The cool part: you can use this for adaptive tests. Pick the next question based on current ability estimate.

def adaptive_test(item_bank, n_questions=10):
    """
    Simulate an adaptive test.

    Args:
        item_bank: Array of item difficulties
        n_questions: Number of questions to ask

    Returns:
        Final ability estimate
    """
    ability_estimate = 0.0  # Start at average
    asked_items = []

    for i in range(n_questions):
        # Find item closest to current ability estimate
        # (most informative item)
        available_items = [
            (idx, diff) for idx, diff in enumerate(item_bank)
            if idx not in asked_items
        ]

        if not available_items:
            break

        # Pick item closest to current ability
        best_item = min(
            available_items,
            key=lambda x: abs(x[1] - ability_estimate)
        )
        item_idx, item_diff = best_item

        # Simulate response based on true ability (for demo)
        true_ability = 1.2
        prob = rasch_probability(true_ability, item_diff)
        response = np.random.random() < prob

        # Update ability estimate (simple method)
        if response:
            ability_estimate += 0.3
        else:
            ability_estimate -= 0.3

        asked_items.append(item_idx)

        print(f"Q{i+1}: Difficulty {item_diff:.2f}, "
              f"Response: {'Correct' if response else 'Wrong'}, "
              f"Ability est: {ability_estimate:.2f}")

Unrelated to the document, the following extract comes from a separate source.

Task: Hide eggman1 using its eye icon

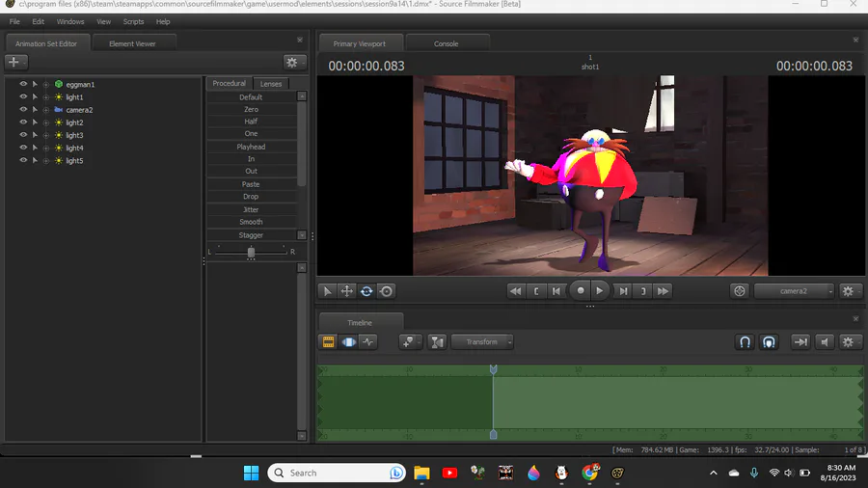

    return ability_estimate

# Item bank with various difficulties
item_bank = np.linspace(-2, 2, 20)

final_ability = adaptive_test(item_bank, n_questions=10)
print(f"\nFinal ability estimate: {final_ability:.2f}")

Each question adapts to the student's level. More efficient than giving everyone the same test.

When to Use the Rasch Model

Good for:

Educational testing
Survey analysis
Psychometric assessments
Adaptive testing systems
When you need comparable scores across different test forms

Not good for:

Very short tests (need 10+ items)
When items don't measure the same construct
Multiple choice with random guessing (use 3PL model instead)
When discrimination varies wildly between items (use 2PL model)

Libraries That Do This Better

For production, use established libraries:

# py-irt - Pure Python IRT
from py_irt import rasch

# Fit model
model = rasch(data=response_matrix)
abilities = model.abilities
difficulties = model.difficulties

# Or use R's mirt package (more features)
# Or use TAM package (very comprehensive)

But building it yourself teaches you what's actually happening.

The Math, Plain English

The logistic function:

Output is always between 0 and 1 (perfect for probability)
When ability = difficulty, output = 0.5
Higher ability OR lower difficulty = higher probability
The curve is S-shaped (gradual at extremes, steep in middle)

That's why it works. Simple, elegant, effective.

Bottom Line

The Rasch model turns messy test data into clean measurements. It separates person ability from item difficulty.

Traditional scoring: "You got 15 out of 20."

Rasch model: "Your ability is 1.8 logits above average."

The second one you can actually compare across different tests, different populations, different times.

Not magic. Just good math.